Published on May 30th, 2012 by Alan L Sklover
Question: I am currently a student at Benedictine University completing my BSN degree. Zero Tolerance policies on Bullying is a debate project my colleagues are presenting. I represent the negative side to zero-tolerance policy. What are your views? Best regards.
Answer: Dear Cynthia: Though I do a good deal of work assisting people who are victims of Bully Bosses at work, I don’t care much for a zero-tolerance policy regarding bullying at work, or zero-tolerance policies, in general. Here’s why:
1. Because there is no set definition of “bullying,” to some extent “bullying is in the eye of the beholder.” That is, whether someone is a bully, a strict disciplinarian, overly passionate, or perhaps just had an awful, awful day, it is sometimes not clear, but instead a matter of perception, prior experiences, and personal tolerance. Perhaps there is an objective definition of “bully” that everyone agrees on, but I have never heard of it. Where there is such subjectivity, sometimes enforcement is done on a subjective – and unfair – basis, as well.

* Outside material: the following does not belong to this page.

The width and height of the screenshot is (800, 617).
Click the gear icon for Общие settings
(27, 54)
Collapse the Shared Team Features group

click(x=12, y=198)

2. To my mind, being a Bully Boss is not a one-time thing, but rather a continuing course of cruel conduct committed over time. For this reason, it seems to me that the words “one-time” and “bully” are actually inconsistent with each other. In the experiences my clients have shared with me about their Bully Bosses, it’s never been a “one-time” occurrence, and rarely if ever a “one-victim” situation. Rather, bullying is more of a mindset that exhibits itself over time, with several or more victims, and repeatedly. One “strike” is a problem; three strikes, “you are out.”
3. Even though I am an employee advocate, I must acknowledge that sometimes, people just “lose it,” and it’s even happened to me. I may be a “softie,” but I do tend to forgive people for their first big mistake. I guess it is because – believe it or not – I have made a few big mistakes, myself. If there is someone among us who has not made a big mistake, he or she cannot be alive, or is not human. A very bad day does not make someone a “bully.” In fact, expressions of remorse, apology or regret can, in my mind, remove the term “bully,” so long as the same mistake does not happen time and time again.
4. There is always a concern in me that zero-tolerance policies – with just a few exceptions – may be unfairly applied. I guess it is like the death penalty for murder: what happens if we make a mistake? Just as you can’t say “Oops, I am sorry” after you have given someone the death penalty, so, too, you can’t say “Oops, I am sorry” after you have ended someone’s promising career. “Zero tolerance” sounds impartial, fair and objective, but in my experience humans are often partial to their friends, unfair to those they do not like, and subjective in how they apply rules. I think that “zero tolerance” only amplifies the probability that a grave unfairness may take place. Reputational harm is usually lifelong, and so, so very difficult to overcome.
5. In limited circumstances, I might agree with zero tolerance, but only with significant safeguards to protect the innocent. There are some violations of societal rules that are more easily proven, without vagueness, and with substantial certainty, and truly heinous in nature. I would include child sexual abuse and physical violence in that category. It is only in those few instances that I would favor “zero tolerance,” and, too, only with significant safeguards to ensure that the innocent do not get unfairly charged or punished.
Cynthia, I hope this helps you. Good luck in completing college, and in your nursing career. May I salute you for entering a wonderful and caring profession!